= PROBLEM TO WORK ON =
A word-for-word repetition of all the entries is required.

*** DATA RECORDS ***

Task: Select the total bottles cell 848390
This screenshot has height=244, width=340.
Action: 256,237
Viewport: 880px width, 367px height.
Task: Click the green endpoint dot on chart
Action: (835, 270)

***

= COMPLETED EXERCISE =
Task: Select the total bottles cell 848390
This screenshot has height=244, width=340.
Action: 256,237
Viewport: 880px width, 367px height.
Task: Click the green endpoint dot on chart
Action: (835, 270)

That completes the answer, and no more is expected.